Sometimes, I go back and reread some of my writing, and I come away thinking that my themes might be construed as sad or even depressing. While I am fully aware of it this, and many cases, it’s not actually intentional. But as most writers know, a piece of writing can start out in one tone and quickly veer off into another, with no help whatsoever from the writer other than what his or her unconsciousness contributes along the way.
Water flows downhill and always seeks those egresses that are below it. That doesn’t mean that some of kind of deterioration happens along the way. In actuality, the water may even become enriched by whatever it picks up along its downward fall across rapids or as it snakes its way through woods that crest a hillside. Story plots often behave in much the same way, quickly taking a plunge at the first sign of a low spot, and then rushing on toward the sea, which, in this case, is represented by a stack of pages or a computer file that constitutes the whole body of thought gathered finally in one place.
Here’s the thing: writers are constantly advised to “write what they know.” And in my case, there haven’t been all that many happy endings in my life to draw experience from. So how can I write about something that I’m not all that familiar with? Sadness, on the other hand, in the form of suffering, death, disruption, abandonment, rejection, tragedy, and any other manifestation of loss in between…yeah, THOSE I know a lot about, so it’s not surprising to me that my stories would assume an aura of loss, sadness, or misfortune. But in all cases, I try to inject the same measure of hopefulness and optimism into them that I try to imbue my own life with daily.

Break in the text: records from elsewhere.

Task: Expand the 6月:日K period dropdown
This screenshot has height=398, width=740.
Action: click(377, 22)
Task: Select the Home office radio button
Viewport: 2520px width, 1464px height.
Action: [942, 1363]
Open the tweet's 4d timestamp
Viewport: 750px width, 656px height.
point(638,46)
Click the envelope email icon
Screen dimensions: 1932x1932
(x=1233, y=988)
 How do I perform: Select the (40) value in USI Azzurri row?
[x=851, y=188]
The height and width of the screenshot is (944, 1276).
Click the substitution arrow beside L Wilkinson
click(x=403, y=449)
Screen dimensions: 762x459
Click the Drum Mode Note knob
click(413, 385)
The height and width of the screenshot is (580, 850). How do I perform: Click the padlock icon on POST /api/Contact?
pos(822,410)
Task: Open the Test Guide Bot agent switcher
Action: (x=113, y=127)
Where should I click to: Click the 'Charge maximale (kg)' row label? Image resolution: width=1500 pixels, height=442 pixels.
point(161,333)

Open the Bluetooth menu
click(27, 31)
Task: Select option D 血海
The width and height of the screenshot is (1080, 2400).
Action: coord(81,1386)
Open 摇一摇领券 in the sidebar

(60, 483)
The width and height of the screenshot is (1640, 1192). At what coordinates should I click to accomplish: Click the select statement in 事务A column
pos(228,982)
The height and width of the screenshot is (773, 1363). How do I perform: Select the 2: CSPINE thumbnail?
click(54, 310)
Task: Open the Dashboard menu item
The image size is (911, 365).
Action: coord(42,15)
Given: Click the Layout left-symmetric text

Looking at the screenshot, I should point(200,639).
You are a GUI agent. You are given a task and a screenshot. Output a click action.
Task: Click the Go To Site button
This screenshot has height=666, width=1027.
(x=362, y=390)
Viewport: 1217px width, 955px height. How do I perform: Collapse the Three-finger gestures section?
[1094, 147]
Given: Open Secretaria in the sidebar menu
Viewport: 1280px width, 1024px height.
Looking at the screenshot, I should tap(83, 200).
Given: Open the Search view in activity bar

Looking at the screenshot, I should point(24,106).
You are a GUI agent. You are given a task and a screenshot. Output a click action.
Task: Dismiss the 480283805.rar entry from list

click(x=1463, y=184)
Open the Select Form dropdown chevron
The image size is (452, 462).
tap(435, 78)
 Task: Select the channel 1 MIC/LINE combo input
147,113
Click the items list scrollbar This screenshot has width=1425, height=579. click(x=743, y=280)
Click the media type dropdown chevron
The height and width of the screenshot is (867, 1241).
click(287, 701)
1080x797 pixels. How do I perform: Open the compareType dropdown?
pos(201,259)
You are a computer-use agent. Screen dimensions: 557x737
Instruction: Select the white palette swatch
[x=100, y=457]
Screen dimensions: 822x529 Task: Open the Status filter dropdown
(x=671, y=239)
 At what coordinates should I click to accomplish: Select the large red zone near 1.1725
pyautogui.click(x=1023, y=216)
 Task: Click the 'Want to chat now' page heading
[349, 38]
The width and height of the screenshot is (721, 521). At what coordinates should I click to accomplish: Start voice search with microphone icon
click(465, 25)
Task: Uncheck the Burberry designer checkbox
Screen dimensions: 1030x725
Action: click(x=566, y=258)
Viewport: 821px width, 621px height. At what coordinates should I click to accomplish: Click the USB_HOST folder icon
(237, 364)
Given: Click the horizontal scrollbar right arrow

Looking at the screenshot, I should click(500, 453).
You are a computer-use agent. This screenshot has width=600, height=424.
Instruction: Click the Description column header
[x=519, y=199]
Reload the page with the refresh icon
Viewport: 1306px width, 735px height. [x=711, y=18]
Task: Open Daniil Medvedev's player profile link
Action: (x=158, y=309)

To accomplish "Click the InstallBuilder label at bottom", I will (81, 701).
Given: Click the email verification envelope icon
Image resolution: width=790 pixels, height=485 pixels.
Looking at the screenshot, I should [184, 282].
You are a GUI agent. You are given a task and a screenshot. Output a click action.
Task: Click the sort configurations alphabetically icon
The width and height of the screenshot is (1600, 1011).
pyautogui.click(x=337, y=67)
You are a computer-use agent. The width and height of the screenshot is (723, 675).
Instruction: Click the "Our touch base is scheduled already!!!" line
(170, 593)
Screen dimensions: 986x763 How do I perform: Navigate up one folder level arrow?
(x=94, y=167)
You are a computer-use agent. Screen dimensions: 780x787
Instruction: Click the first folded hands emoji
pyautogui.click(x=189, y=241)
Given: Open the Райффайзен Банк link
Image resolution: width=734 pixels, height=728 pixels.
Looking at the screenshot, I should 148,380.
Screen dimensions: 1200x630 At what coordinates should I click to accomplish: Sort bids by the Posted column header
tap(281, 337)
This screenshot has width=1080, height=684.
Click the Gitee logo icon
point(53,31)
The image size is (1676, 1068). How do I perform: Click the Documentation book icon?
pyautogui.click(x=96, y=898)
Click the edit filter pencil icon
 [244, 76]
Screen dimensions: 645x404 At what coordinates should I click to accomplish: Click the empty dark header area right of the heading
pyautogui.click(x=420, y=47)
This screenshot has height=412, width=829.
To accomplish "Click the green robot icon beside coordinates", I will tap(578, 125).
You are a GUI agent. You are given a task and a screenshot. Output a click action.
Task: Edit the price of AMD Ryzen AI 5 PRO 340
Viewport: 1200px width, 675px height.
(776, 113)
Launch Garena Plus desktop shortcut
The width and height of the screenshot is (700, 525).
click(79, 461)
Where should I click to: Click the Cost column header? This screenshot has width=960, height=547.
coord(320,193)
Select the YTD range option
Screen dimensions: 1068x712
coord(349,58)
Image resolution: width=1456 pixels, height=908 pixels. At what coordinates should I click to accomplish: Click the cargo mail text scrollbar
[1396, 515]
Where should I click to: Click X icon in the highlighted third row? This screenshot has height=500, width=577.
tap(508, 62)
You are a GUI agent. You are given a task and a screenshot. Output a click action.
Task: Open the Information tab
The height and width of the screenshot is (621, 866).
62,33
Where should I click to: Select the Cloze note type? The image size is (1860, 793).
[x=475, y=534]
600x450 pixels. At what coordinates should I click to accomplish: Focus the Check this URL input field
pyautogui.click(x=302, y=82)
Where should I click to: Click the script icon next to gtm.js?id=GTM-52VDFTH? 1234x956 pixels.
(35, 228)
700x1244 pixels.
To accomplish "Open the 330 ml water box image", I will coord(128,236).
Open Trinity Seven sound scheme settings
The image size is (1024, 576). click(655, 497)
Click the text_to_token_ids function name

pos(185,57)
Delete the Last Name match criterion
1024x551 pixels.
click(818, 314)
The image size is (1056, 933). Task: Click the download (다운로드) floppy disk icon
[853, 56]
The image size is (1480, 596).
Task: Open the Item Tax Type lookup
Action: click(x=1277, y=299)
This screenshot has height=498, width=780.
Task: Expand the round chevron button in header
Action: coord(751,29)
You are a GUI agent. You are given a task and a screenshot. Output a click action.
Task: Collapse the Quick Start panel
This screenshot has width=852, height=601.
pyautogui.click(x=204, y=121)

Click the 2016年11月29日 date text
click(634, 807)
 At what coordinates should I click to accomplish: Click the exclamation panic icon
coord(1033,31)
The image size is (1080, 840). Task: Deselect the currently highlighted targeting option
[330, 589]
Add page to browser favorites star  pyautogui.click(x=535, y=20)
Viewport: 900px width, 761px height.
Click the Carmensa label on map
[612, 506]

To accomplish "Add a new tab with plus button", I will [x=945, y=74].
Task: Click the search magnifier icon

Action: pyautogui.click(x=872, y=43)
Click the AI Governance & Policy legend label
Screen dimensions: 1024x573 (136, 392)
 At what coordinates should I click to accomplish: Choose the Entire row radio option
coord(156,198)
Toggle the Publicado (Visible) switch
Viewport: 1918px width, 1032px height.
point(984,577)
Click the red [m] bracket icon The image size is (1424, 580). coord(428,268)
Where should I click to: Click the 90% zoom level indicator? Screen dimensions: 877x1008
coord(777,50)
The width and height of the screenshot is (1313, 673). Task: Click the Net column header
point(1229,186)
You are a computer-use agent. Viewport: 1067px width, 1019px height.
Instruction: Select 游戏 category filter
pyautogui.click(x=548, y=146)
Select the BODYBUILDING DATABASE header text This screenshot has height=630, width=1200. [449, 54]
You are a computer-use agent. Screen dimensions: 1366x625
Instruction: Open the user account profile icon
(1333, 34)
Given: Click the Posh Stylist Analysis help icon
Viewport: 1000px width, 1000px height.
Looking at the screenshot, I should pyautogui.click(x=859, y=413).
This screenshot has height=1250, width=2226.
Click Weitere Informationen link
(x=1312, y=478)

For a writer, the actual act of writing is an exercise in exploration. For as we type or write, we discover new things about the world, about other people, and about ourselves. Sometimes, too, we remember things that we might have thought long-buried and forgotten. But the act of writing requires an expenditure of energy, and energy, as we all know, is everywhere at once, filling the large and the smaller spaces equally, and in this case, insinuating itself into the tiniest crevices between our buried thoughts and impressions, often bringing them back into the light without warning.
How often have I sat here writing when, all of a sudden, a sentence or a phrase pops out at me in full print that I didn’t consciously compose but that seemed to materialize out of nowhere, an aggregation of small shards of memories I’d suppressed or that were crowded out by more immediate concerns. And if they happen to be sad, then that’s where the catalyst of that phrase lived for a very long time before it decided to become part once again of a greater whole.
While writers expound often upon events of the past, the actual act of writing is happening now, in real-time, giving new life to old impressions and bits of tales generated from experience and perception. I envy anyone who is able to tack a happy ending on to all his or her stories. But I suspect that, more often than not, loss and sadness, which seem to leave much deeper and more indelible tracks on the human soul, are much more familiar to a much larger audience.
My stories aren’t sensational. They are about ordinary people involved in extraordinary experiences that change their lives. And like trees falling in the woods, no one hears them unless someone writes them.